Consignes de l'exercice:
a) D'après le texte sur les contes du Jura, dans quel village Charles Nodier a-t-il vécu vers 1800 ?
b) Poursuivez le texte sur les contes du Jura en quelques phrases, juste après la citation de Charles Nodier.

== Extrait du texte ==

Publié le par Patricia Gaillard

Me revoilà, après une aventure complète, avec épreuve, trésor, bref, un conte...

Aujourd'hui je viens à vous avec mon merveilleux Jura, terre d'adoption,
celle qu'un jour j'ai reniflée et reconnue pour mienne.
Elle est tellement truffée de contes et de légendes
que je n'ai pas pu les consigner tous dans mon gros ouvrage
paru chez De Borée éditions en 2007 !

Partons pour Bletterans, et suivons Charles Nodier, cet homme érudit, romancier, herboriste, poète, grammairien et précurseur du surréalisme. Il a vécu à Quintigny autour de mille-huit-cents. Il a publié de nombreux contes, d’histoires de vampires et de revenants, des romans noirs et fantastiques. C’est lui qui de cette phrase, nous accompagne dans notre singulier voyage :
« On ne recommence plus,

 Mais se souvenir,

 C’est presque recommencer… »

===
== Extrait des données ==

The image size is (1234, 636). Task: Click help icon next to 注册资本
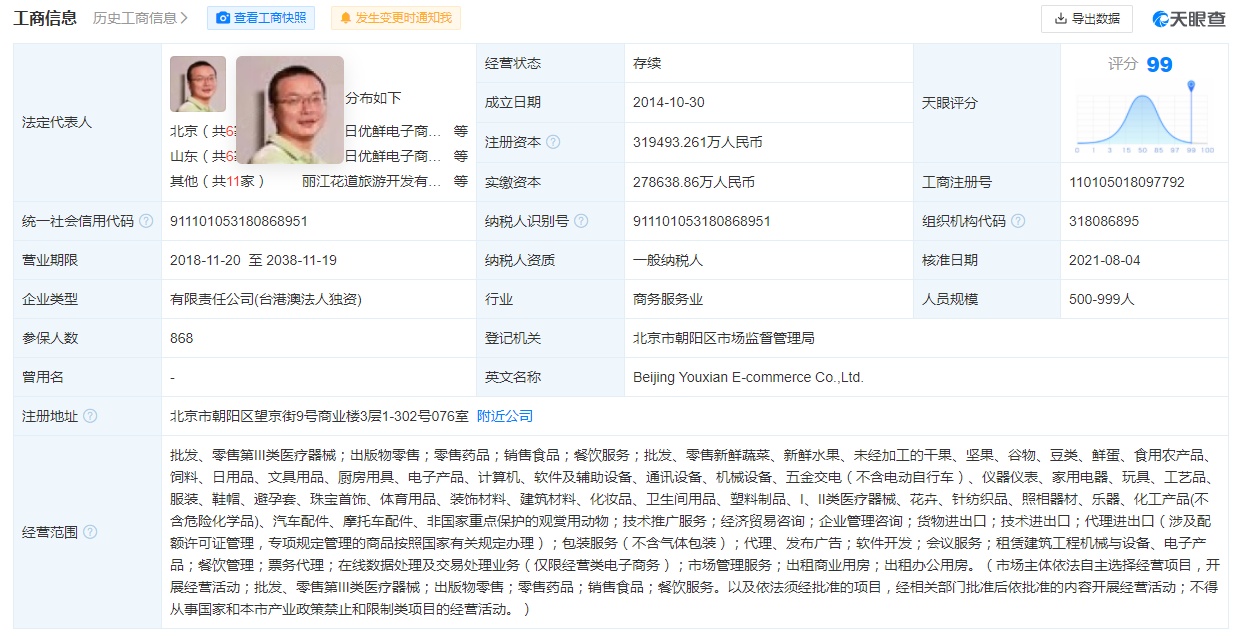(553, 142)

===

Réponses finales:
a) À Quintigny.

b)
 

Sûrement que les paysages d’ici, les soirées brumeuses des  marais, les reflets lunaires sur le miroir des eaux, les présences nombreuses des êtres féeriques tout autour des étangs, ont marqué de poudre d’or et de magie son front de rêveur infatigable.

Savez-vous qu’autour de Relans, on peut rencontrer le cheval sans tête, celui que l’on craint tant, qui parfois se baigne dans la mare rouge, quand il ne pose pas ses pattes sur nos épaules pour nous accompagner dans notre fuite ? C’est cette même mare rouge au fond de laquelle deux cloches résonnent en chœur, chaque mi-nuit de Noël. Elles sont par là aussi les Dames vertes, qu’on entend chanter si on a l’oreille fine, qui dansent légèrement en compagnie des follets, sous les rayons bleutés et doux de la lune. Eloignons-nous, c’est qu’elles sont folles quand elles arrivent à prendre l’un de nous, pauvre humain impuissant à se défendre contre leur force vive de méchante moqueuse. Et cette poule noire, qui n’est pas vraiment poule, qui est une lutine, (une femelle-lutin…) qui possède des pouvoirs, celui par exemple, si on arrive à lui faire couver une pièce d’or, de multiplier à l’infini ce trésor… le tout étant d’attraper la poule et de posséder la pièce d’or à couver. Pas facile.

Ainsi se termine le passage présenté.